El caso tomó notoriedad luego de que la comerciante difundiera un video donde relató que un individuo en motocicleta dejó un mensaje intimidatorio exigiendo contacto inmediato bajo amenazas de incendiar sus negocios y asesinarla a ella y a su hijo. Ante el temor, Gaby decidió cerrar su negocio, retirar a sus empleados y pedir ayuda urgente a través de redes sociales para proteger a su familia.

Las circunstancias del caso coinciden con patrones que el director de Seguridad Pública Municipal, Luis Felipe Chan, reconoció en entrevista con Nexos el pasado 30 de marzo, cuando confirmó que sí existen reportes recurrentes de personas que llegan presentándose como miembros del crimen organizado para extorsionar a ciudadanos y comerciantes.
Aunque señaló que no se trata de una situación generalizada, admitió que semanalmente se reciben entre uno y dos reportes relacionados con este tipo de amenazas. En cifras, el funcionario indicó que durante el trimestre se habían contabilizado entre seis y ocho víctimas bajo modalidades similares.

“Sí, no es algo común, pero sí es algo que hemos detectado […] En total pues no sé en lo que va del del trimestre unas seis u ocho”, declaró entonces.
Chan detalló que las víctimas no se concentran únicamente en comercios establecidos, sino que también incluyen ciudadanos particulares, tiendas de abarrotes y diversos giros comerciales.
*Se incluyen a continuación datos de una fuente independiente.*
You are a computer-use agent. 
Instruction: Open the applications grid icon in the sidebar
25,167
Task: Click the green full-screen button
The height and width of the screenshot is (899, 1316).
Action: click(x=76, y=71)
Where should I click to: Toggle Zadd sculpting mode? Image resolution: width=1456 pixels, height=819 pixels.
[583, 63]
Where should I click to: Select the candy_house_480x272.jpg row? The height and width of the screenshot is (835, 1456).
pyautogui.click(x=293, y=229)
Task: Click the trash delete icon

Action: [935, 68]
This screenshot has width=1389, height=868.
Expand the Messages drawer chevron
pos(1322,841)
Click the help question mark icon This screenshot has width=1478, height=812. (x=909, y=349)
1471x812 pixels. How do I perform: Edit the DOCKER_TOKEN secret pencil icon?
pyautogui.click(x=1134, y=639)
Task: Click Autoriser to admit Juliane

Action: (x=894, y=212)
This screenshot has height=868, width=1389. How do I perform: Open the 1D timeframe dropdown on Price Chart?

El caso también vuelve a colocar bajo escrutinio la capacidad de respuesta inmediata de autoridades, luego de que la comerciante asegurara haber activado botones de emergencia sin obtener apoyo oportuno.
Mientras las investigaciones avanzan, las circunstancia refleja una realidad preocupante para comerciantes locales, la posibilidad de enfrentar extorsión o amenazas que, aunque reconocidas por autoridades, siguen afectando directamente la estabilidad económica, emocional y física de familias trabajadoras.